**ACTION ITEM**
Return exactly the span of lines that opens with the line containing "You are a computer-use agent. Image" and closes with the last line of the data, inclusive.

**DATA IN THIS EXERCISE**

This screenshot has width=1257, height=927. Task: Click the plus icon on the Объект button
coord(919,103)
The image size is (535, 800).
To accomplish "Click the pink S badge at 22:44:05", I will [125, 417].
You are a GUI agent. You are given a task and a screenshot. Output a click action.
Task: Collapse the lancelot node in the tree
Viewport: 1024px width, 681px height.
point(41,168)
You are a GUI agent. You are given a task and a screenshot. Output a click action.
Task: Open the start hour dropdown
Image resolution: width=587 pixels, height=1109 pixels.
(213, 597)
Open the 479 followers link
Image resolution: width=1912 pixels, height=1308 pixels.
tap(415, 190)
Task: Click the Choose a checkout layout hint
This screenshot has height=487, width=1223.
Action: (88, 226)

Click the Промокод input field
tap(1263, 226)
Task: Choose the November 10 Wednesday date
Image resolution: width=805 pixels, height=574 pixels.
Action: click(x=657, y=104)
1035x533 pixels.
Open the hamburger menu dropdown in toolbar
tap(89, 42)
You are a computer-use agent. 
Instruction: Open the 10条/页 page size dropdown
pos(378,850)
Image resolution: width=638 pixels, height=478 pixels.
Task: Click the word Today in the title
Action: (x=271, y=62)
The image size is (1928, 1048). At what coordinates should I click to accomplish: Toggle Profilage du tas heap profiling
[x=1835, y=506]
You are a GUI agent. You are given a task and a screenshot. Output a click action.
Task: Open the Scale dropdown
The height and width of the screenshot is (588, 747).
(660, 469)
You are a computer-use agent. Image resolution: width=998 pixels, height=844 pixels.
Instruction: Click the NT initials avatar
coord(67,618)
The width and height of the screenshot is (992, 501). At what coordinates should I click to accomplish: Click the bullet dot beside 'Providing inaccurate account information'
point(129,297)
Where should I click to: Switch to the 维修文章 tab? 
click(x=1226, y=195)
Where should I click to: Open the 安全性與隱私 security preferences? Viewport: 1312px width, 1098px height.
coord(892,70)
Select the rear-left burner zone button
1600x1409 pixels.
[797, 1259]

**REPLY TO THE EXERCISE**
You are a computer-use agent. Image resolution: width=998 pixels, height=844 pixels.
Instruction: Click the NT initials avatar
coord(67,618)
The width and height of the screenshot is (992, 501). At what coordinates should I click to accomplish: Click the bullet dot beside 'Providing inaccurate account information'
point(129,297)
Where should I click to: Switch to the 维修文章 tab? 
click(x=1226, y=195)
Where should I click to: Open the 安全性與隱私 security preferences? Viewport: 1312px width, 1098px height.
coord(892,70)
Select the rear-left burner zone button
1600x1409 pixels.
[797, 1259]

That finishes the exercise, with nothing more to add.